In a phase 1/2 randomized and placebo-controlled study, an attempt was made to combine epacadostat with ipilimumab. The 25-mg dose of epacadostat in combination with the standard dose of ipilimumab was generally well tolerated. Adverse effects were reversible with corticosteroids and discontinuation of treatment. This research allowed the conclusion that epacadostat might enhance clinical activity of ipilimumab [23].

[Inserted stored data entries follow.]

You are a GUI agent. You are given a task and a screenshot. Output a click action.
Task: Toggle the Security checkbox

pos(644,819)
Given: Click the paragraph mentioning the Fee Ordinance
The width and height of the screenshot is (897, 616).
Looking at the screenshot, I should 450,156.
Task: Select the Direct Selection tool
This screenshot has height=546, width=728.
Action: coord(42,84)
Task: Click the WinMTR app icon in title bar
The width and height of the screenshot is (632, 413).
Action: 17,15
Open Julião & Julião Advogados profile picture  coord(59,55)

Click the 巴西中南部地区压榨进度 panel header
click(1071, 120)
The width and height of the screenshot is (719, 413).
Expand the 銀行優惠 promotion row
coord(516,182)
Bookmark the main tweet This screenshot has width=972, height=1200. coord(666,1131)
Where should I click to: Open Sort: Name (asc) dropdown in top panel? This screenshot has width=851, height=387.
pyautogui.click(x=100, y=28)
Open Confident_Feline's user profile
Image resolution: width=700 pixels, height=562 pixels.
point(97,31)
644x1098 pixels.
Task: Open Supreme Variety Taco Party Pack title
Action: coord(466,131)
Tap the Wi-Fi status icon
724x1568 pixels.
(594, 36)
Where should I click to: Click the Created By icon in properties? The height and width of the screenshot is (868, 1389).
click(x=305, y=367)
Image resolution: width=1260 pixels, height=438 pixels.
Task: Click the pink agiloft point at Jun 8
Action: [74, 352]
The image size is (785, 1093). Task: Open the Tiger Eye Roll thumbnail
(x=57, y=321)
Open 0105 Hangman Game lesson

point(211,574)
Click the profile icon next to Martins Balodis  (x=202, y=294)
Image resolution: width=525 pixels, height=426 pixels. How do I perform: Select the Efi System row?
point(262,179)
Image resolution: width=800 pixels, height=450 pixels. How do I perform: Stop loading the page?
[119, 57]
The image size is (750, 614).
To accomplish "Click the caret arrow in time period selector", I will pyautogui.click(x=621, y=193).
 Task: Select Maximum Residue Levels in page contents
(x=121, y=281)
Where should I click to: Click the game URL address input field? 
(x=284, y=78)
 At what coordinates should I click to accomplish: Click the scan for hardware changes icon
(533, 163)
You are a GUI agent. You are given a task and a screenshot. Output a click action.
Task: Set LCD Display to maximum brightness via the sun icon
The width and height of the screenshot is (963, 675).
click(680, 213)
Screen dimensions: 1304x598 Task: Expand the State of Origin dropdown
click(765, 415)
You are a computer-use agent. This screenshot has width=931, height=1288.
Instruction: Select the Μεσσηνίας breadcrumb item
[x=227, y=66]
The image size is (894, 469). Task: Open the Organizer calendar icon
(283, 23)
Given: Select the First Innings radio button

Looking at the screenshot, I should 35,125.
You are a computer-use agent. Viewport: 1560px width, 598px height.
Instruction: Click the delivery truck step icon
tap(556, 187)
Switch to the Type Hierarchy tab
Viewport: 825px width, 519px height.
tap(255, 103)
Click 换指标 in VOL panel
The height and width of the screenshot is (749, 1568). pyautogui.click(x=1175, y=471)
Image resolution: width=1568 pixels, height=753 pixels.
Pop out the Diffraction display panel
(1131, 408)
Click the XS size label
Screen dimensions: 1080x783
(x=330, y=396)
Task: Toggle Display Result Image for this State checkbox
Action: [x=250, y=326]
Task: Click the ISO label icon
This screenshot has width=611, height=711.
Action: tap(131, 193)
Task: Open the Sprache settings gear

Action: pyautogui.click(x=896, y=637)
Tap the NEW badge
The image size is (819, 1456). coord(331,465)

Epacadostat has also been evaluated in combination with pembrolizumab in reference to patients with advanced melanoma and other solid tumors. A phase 1/2, multicenter, nonrandomized, open-label study showed promising efficacy and durable antitumor activity. Unfortunately, phase 3 study did not meet the primary end point of improvement in PFS compared with pembrolizumab monotherapy [24, 25]. The reasons for this negative trial remain undetermined [26]. Furthermore, other attempts were taken to assess the effectiveness of various drugs plus epacadostat, some of which are gathered in Table 2.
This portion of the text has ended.